/depconv

A tool for converting between dependency graph encoding formats

Primary LanguagePythonGNU General Public License v3.0GPL-3.0

depconv version 0.1 (5 Sep 2017)

A tool for converting between various encoding formats for dependency graphs.
Copyright (c) 2017 - Anssi Yli-Jyrä

The GNU License.

Disclaimers:

  • This is currently released just for documentation purposes; may contain bugs.
  • May need more documentation; please contact the developer.
  • in any serius application, this script must be run in the inverse mode to verify that the encoding is lossless and bugless

Citing:

  1. to cite the weak bracketing part:

    Anssi Yli-Jyrä (2017): Bounded-Depth High-Coverage Search Space for Noncrossing Parses. FSMNLP 2017. Umeå.

  2. to cite the strong bracketing part:

    Anssi Yli-Jyrä and Carlos Gómez-Rodríguez (2017): Generic axiomatization of families of noncrossing graphs in dependency parsing. ACL 2017. Vancouver. The algorithm in this paper is not exactly the same, but the encoding comes from this.

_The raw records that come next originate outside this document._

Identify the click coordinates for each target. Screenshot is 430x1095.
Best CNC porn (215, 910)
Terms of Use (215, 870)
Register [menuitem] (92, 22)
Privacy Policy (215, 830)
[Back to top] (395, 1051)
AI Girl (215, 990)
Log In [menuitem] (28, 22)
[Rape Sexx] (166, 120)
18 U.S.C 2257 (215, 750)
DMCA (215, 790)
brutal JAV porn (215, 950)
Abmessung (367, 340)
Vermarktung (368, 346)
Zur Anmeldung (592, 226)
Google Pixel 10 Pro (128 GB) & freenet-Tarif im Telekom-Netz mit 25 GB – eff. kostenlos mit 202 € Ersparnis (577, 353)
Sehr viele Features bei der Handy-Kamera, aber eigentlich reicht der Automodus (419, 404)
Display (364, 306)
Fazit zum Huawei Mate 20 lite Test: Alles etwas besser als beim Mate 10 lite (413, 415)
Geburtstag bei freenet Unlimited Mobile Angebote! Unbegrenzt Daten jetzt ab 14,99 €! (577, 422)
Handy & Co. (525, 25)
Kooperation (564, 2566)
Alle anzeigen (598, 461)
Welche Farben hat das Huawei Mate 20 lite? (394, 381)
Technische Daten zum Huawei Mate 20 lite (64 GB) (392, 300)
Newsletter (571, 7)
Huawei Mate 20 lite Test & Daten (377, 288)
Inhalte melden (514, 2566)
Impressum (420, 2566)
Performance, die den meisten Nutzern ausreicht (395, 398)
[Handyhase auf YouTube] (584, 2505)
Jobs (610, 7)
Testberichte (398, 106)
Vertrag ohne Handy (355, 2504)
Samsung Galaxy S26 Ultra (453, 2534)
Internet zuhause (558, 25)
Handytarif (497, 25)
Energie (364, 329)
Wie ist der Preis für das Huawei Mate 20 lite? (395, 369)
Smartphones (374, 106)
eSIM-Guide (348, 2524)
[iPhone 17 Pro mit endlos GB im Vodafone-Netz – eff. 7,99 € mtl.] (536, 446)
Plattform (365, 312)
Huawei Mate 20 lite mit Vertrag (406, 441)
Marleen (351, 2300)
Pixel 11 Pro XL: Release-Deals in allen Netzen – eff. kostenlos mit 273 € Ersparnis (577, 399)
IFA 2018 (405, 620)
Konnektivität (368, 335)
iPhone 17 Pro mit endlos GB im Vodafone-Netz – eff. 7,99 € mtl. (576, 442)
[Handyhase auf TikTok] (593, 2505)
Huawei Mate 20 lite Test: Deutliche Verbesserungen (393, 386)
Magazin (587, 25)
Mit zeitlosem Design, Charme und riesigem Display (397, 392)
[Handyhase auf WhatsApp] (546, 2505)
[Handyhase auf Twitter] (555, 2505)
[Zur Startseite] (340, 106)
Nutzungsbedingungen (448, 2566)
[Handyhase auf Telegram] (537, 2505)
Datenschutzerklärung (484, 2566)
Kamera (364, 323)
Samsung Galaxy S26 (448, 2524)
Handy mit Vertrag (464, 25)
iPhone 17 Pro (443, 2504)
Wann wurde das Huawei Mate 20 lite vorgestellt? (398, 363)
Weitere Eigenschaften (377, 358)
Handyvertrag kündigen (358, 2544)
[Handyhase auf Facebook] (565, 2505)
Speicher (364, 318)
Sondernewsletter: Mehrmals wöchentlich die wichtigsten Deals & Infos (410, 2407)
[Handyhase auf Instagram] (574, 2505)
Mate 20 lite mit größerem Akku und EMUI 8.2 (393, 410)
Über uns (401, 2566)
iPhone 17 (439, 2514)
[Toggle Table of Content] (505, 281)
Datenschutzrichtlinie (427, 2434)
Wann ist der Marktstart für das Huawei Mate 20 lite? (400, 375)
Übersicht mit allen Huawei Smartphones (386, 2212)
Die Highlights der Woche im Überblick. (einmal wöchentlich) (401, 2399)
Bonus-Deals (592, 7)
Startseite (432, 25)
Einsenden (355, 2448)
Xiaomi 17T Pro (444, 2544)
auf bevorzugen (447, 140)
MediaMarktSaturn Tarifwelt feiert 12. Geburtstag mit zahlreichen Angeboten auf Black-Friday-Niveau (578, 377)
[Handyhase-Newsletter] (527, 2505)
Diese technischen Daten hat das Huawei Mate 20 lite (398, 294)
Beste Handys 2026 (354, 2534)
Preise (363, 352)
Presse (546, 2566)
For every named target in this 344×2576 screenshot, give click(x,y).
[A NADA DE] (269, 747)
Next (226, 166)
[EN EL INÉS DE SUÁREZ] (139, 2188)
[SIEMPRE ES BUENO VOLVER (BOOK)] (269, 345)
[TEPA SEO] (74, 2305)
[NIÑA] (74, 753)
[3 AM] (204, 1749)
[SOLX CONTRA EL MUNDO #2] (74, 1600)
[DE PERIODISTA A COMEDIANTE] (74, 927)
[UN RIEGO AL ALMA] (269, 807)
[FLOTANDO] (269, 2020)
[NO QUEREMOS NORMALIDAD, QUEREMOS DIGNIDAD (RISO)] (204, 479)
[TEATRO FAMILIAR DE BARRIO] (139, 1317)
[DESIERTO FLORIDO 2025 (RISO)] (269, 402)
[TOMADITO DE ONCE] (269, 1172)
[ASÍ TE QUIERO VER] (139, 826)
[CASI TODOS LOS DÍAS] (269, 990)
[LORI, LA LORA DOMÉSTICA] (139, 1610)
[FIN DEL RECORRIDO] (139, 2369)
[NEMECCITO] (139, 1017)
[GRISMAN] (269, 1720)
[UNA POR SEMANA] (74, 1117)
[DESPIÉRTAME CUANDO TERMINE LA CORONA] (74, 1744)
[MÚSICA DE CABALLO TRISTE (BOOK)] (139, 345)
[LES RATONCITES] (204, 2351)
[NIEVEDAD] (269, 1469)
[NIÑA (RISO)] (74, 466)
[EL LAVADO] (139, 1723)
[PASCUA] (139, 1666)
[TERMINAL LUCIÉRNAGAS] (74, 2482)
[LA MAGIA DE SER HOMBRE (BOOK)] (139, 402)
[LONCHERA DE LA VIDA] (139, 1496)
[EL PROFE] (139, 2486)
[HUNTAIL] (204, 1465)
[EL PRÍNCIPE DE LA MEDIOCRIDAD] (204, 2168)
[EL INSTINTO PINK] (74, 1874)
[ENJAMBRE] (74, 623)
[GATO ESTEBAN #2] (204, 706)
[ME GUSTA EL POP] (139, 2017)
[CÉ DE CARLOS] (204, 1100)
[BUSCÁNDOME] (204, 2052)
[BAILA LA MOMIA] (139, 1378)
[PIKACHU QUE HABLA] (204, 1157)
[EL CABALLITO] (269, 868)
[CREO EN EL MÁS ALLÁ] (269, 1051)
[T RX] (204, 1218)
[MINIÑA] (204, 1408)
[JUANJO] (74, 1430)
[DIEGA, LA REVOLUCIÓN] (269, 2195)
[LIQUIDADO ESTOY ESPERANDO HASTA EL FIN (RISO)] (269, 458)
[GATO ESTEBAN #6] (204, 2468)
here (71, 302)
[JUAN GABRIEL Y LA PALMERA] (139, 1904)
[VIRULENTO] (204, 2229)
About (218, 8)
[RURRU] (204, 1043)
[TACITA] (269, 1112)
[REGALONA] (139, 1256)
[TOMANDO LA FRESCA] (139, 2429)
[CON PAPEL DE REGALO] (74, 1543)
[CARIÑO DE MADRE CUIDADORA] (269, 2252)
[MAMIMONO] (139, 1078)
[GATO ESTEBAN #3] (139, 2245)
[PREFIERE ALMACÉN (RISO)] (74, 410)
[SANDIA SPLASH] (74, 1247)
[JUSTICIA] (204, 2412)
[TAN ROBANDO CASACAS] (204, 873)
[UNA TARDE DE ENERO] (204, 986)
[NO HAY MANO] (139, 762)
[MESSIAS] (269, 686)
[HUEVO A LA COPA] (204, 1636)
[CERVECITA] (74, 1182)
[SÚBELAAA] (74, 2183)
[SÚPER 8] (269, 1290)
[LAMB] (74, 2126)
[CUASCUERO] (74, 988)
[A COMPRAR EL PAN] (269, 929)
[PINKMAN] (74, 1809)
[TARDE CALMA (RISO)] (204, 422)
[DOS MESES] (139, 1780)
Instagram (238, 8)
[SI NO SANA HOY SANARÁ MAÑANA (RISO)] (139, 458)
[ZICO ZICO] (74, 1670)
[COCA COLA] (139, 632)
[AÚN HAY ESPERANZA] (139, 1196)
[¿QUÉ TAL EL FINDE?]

  3. the tool as a whole has not be properly published yet, but you can cite parts of it

File formats:

  1. U-CONNL
  2. one sentence per line (simplified)

Encodings:

Main formats:

  1. U-CONNL (default) (secondary links not supported)

  2. The strong dependency bracketing due to Yli-Jyrä and Gómez-Rodríguez (2017): Generic axiomatization of families of noncrossing graphs in dependency parsing. ACL 2017. Vancouver. (Embargo until 5 September 2017 when the weak dependency bracketing is published.)

  3. The weak bracketing due to Yli-Jyrä (2017): Bounded-Depth High-Coverage Search Space for Noncrossing Parses. FSMNLP 2017. Umeå. The weak bracketing format can be used for lossy encoding of nonprojective dependency trees. For example [!1 {} > [!2 {} ]!1 {} ]!2 becomes now [! {} > [! {} ]! {} ]!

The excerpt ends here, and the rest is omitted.